▶ **DATA FOR REVIEW**
════════════════
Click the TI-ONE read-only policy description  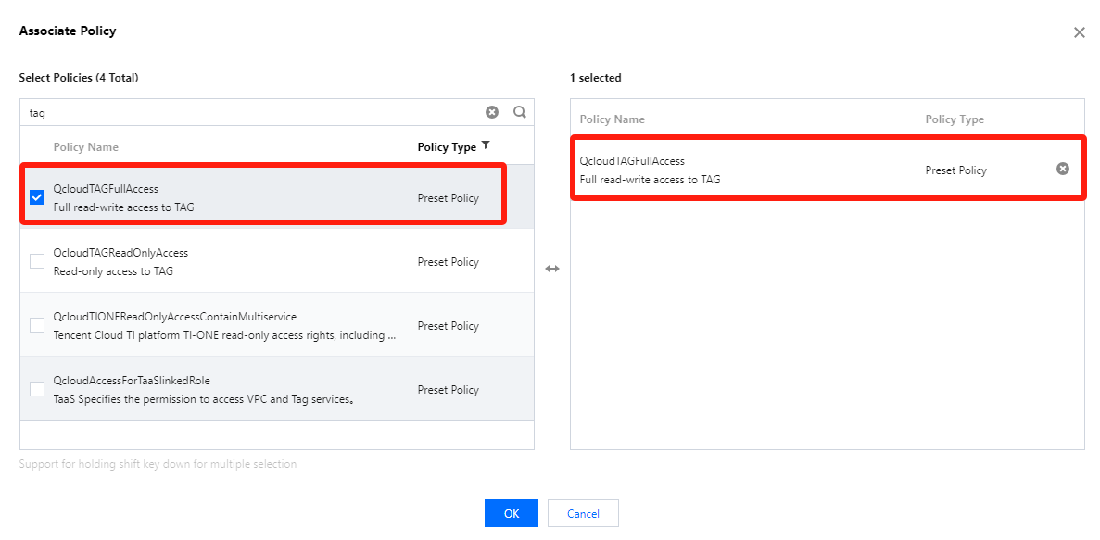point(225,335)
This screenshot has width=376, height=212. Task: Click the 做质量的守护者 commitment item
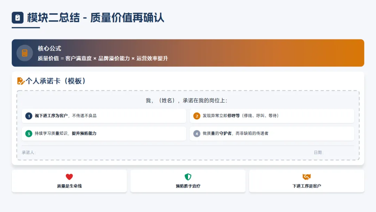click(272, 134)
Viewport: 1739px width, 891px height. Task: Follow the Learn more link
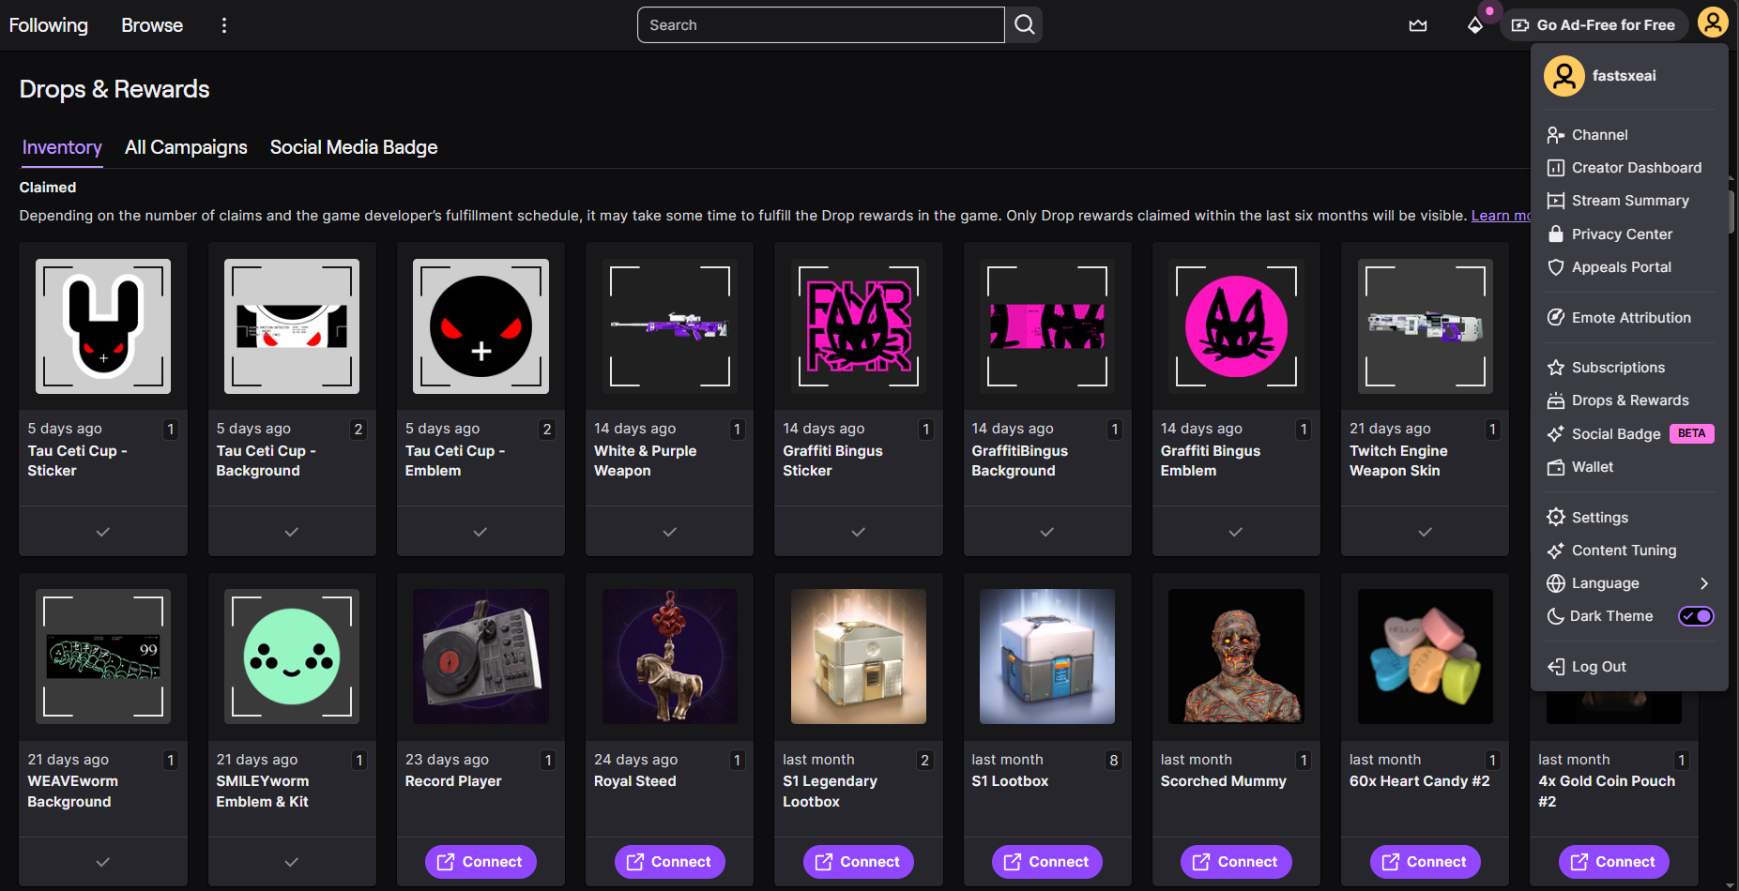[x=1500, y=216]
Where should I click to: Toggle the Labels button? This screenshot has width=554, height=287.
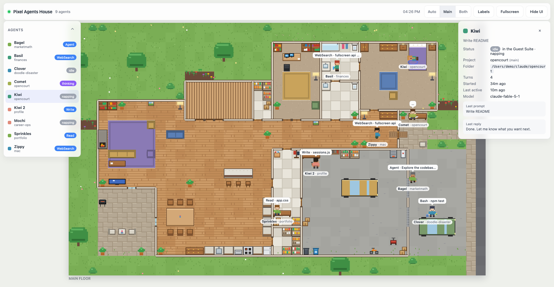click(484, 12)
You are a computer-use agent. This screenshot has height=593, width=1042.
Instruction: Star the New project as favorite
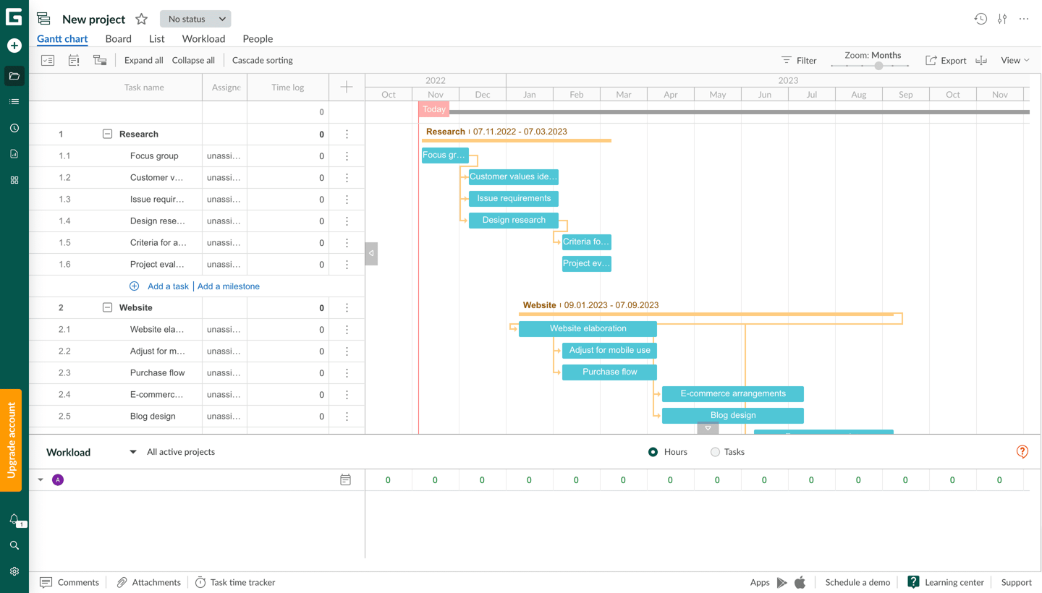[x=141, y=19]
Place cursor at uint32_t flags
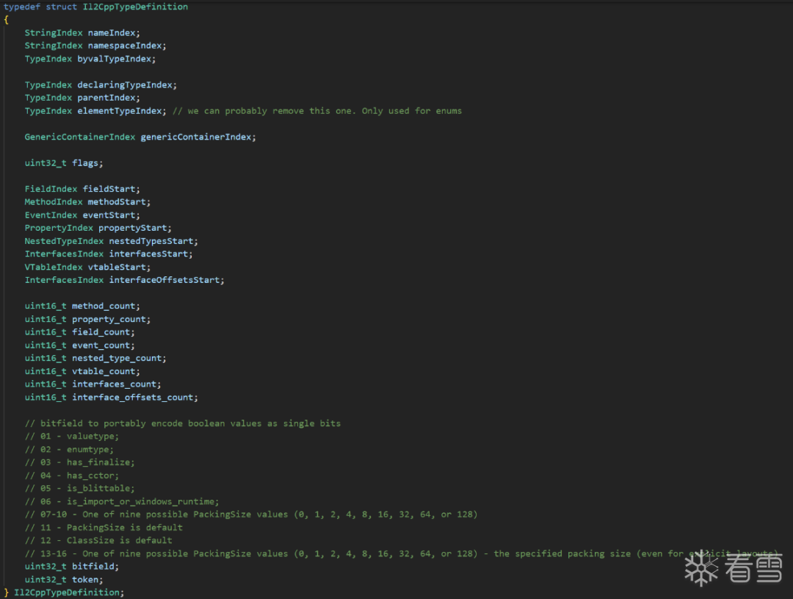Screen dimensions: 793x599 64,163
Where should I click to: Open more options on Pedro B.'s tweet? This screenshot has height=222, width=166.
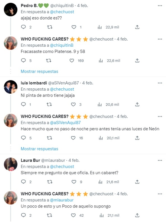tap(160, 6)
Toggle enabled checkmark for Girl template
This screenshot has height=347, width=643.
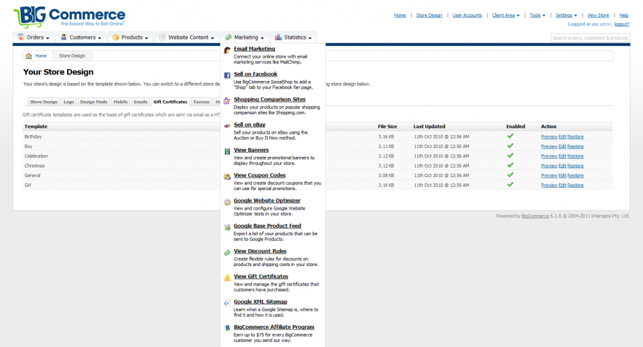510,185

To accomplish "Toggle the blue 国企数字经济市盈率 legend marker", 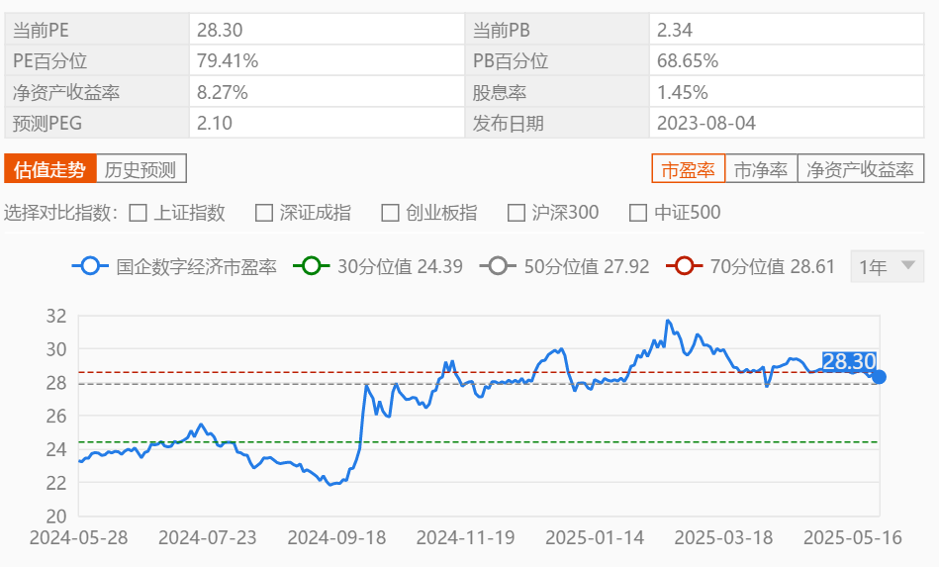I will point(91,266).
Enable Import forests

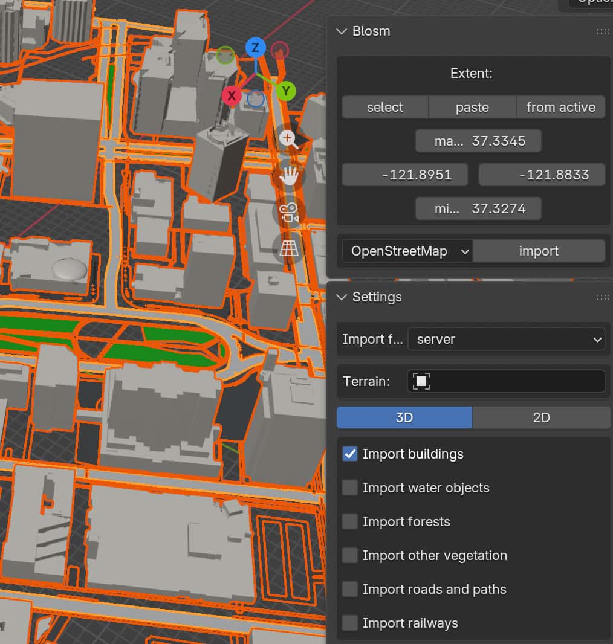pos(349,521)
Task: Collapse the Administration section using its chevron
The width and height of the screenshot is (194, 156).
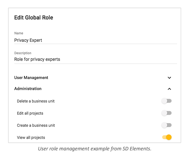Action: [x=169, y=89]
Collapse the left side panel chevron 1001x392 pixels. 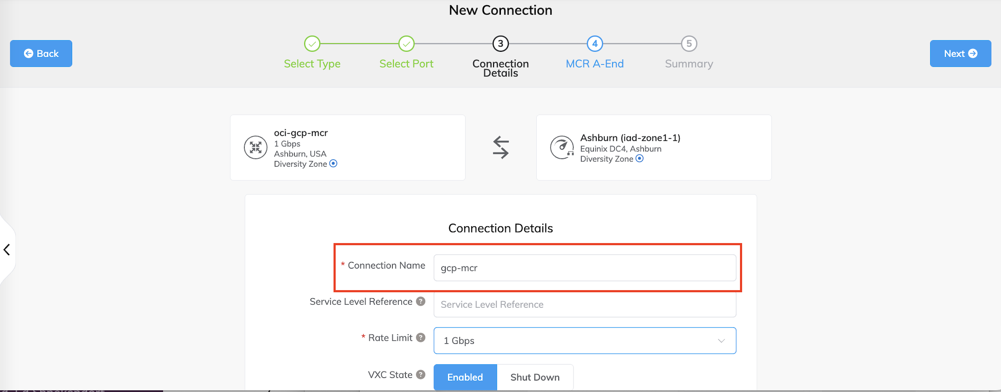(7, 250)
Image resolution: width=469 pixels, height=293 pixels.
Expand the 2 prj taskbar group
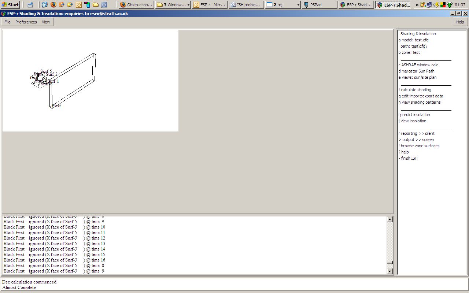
════════════════
▶ **WORK INSTRUCTIONS**
Your task is to reproduce exactly the lines from the one with "Image resolution: width=469" to the end of the material, both included, with the pictures left out.

▶ **WRITTEN RESPONSE**
Image resolution: width=469 pixels, height=293 pixels.
Expand the 2 prj taskbar group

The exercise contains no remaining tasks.